▶ _What this exercise asks_:
1 – Rewrite everything in the regex matching passage from "Instead of directly" down to "size of the NFA.", replacing "up-front processing" with "advance computation".
2 – Answer from the regex matching passage:
(a) What do some hybrid algorithms save at each node of the NFA?
(b) What real-world use is given as an example where the described approach may be applied?
(c) What name is given to the data structure generated from the NFA?
3 – Continue the regex matching passage from the point where it stops.

━━━ Provided text ━━━

Instead of directly using a NFA to match a regex to a text string, some algorithms first create a deterministic finite automaton (DFA), e.g., based on the NFA. The DFA may be similar to the NFA, except in a DFA, a single state proceeds deterministically to a different state given a particular input. Any state on such a DFA corresponds to exactly one sub-match; thus, DFAs are fast to run. However, a large amount of up-front processing may be required to create the DFA. DFA's may be very large. For example, their size may be exponential in the size of the NFA.
Instead of using a NFA only or a DFA, some algorithms may use a hybrid NFA/DFA approach. Such approaches tend to start by processing the NFA, and then may compute DFA type data structures (e.g., representing a portion of the NFA) during the matching routine. In some algorithms, DFA parts may be constructed and/or discarded on the fly (during the matching routine), e.g., depending on the input (i.e., characters of the text string). Some hybrid regex matching algorithms are very inefficient, for example, with regard to the information they compute and/or store at each state of the NFA. For example, some algorithms save a whole DFA suffix tree at each node of the NFA. This makes such algorithms prohibitively expensive both from a memory standpoint and a performance standpoint. In real-world use, the amount of memory (e.g., in an L2 cache) that a data structure occupies to perform regex matching is a real concern. In theory, some algorithms may work from a functional standpoint. A goal of this disclosure is to describe an approach that is efficient in real-world use. One example real-world use for which an approach such as the one described herein may be used is hardware accelerators. For hardware accelerators, the efficiency of the regex matching approach is very important.
The present disclosure describes regular expression matching, for example, between a text string and a regex. In particular, the present disclosure describes an approach that allows multiple characters of a text string to be skipped during the regex matching routine in various circumstances. This character skipping vastly accelerates the matching routine compared to algorithms that analyze a text string one character at a time. The amount of acceleration may be equivalent to the average number of characters that are skipped. The approach of the present disclosure is also faster and more efficient than algorithms that directly use a NFA and algorithms that use a full DFA. The approach of the present disclosure may be considered to be a hybrid NFA/DFA approach; however, this approach is more efficient than other hybrid NFA/DFA algorithms (e.g., those that compute far too much DFA information at each state of the NFA).
In the present disclosure, a data structure referred to as a “segments DFA” may be generated based on a non-deterministic finite automaton (NFA) that represents a regular expression. The data structure may include a set of segments where each segment may indicate a segment starting state of the NFA. Furthermore, each segment may represent zero or more consecutive states of the NFA starting at the segment starting state. Each segment may represent a partial match of the regular expression to the string. Then, while the string is analyzed in relation to the NFA, the data structure may be modified. Such modification may include attempting to expand at least one of the segments in the set to represent additional states of the NFA. Thus, instead of starting the analysis of the NFA from the beginning and advancing to the end (like various other regex matching approaches), an approach of the present disclosure may start at multiple nodes of the NFA (even all nodes in some circumstances) and attempts to extend segments that match the string.

━━━ Provided data ━━━

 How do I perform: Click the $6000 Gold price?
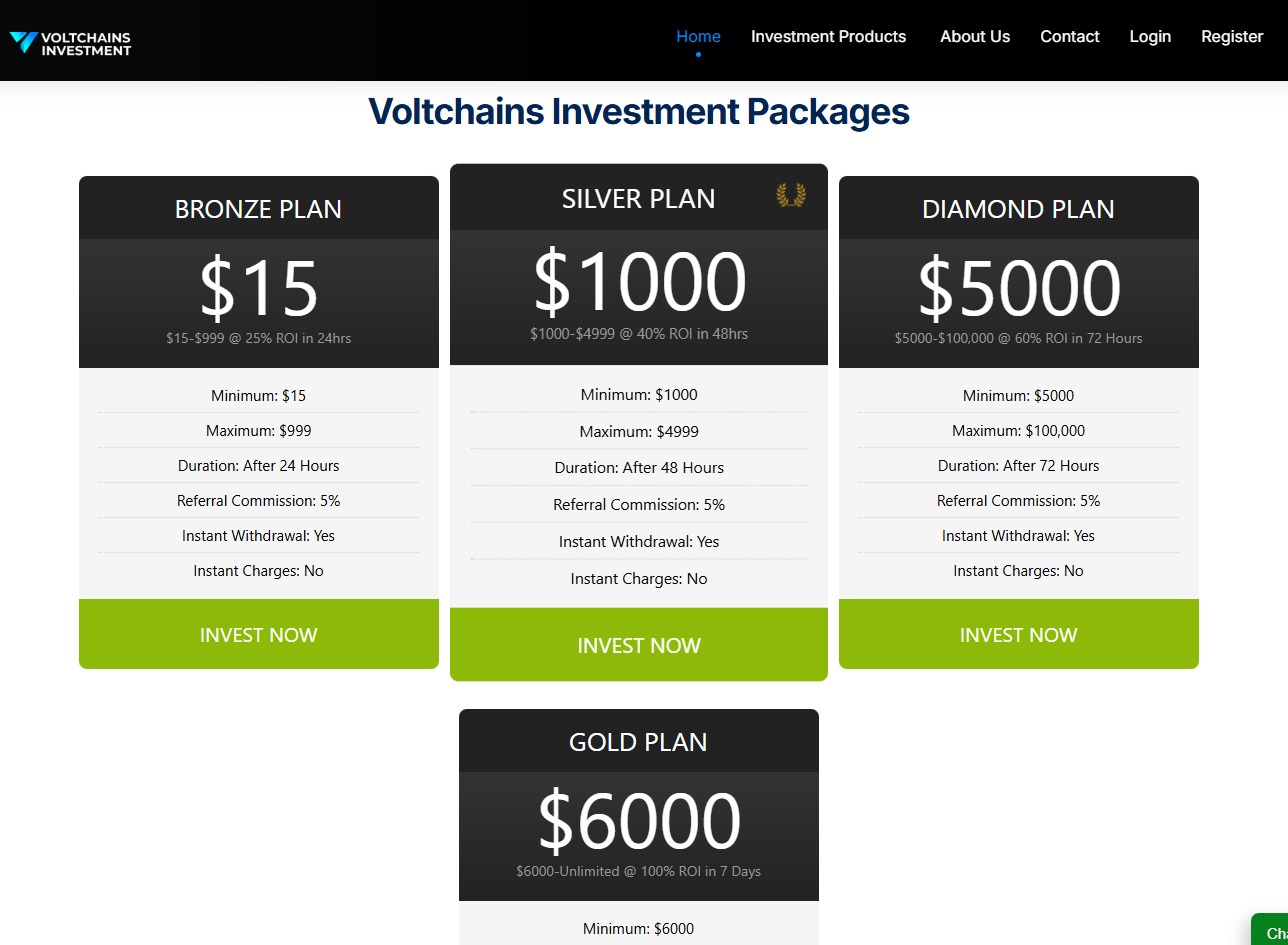[x=638, y=822]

━━━

▶ _Results of the exercise_:
1 –
Instead of directly using a NFA to match a regex to a text string, some algorithms first create a deterministic finite automaton (DFA), e.g., based on the NFA. The DFA may be similar to the NFA, except in a DFA, a single state proceeds deterministically to a different state given a particular input. Any state on such a DFA corresponds to exactly one sub-match; thus, DFAs are fast to run. However, a large amount of advance computation may be required to create the DFA. DFA's may be very large. For example, their size may be exponential in the size of the NFA.

2 –
(a) A whole DFA suffix tree.
(b) Hardware accelerators.
(c) A "segments DFA."

3 –
Regex 102 may be stored (e.g., temporarily) on system 100, for example, in a repository of system 100 as described above. Regex 102 may have been received by system 100, for example, in response to input from a user or other system. Alternatively, regex 102 may have been generated by system 100, e.g., in response to some signal or stimulus. Text string 104 may be stored (e.g., temporarily) on system 100, for example, in a repository of system 100 as described above. Text string 104 may have been received by system 100, for example, in response to input from a user or other system. Alternatively, text string 100 may have been generated by system 100, e.g., in response to some signal or stimulus. In some examples, test string 100 may be part of a larger set of information (e.g., a text document or the like), which may be stored on system 100 or external to system 100.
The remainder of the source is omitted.